Written exercise:
In the entries below, change "market" to "bet" and leave everything else unchanged.

Input material:
--- Start ---
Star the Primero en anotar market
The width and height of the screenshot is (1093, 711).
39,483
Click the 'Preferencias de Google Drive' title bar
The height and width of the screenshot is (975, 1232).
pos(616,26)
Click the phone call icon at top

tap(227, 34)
--- End ---
Reply to the exercise:
Star the Primero en anotar bet
The width and height of the screenshot is (1093, 711).
39,483
Click the 'Preferencias de Google Drive' title bar
The height and width of the screenshot is (975, 1232).
pos(616,26)
Click the phone call icon at top

tap(227, 34)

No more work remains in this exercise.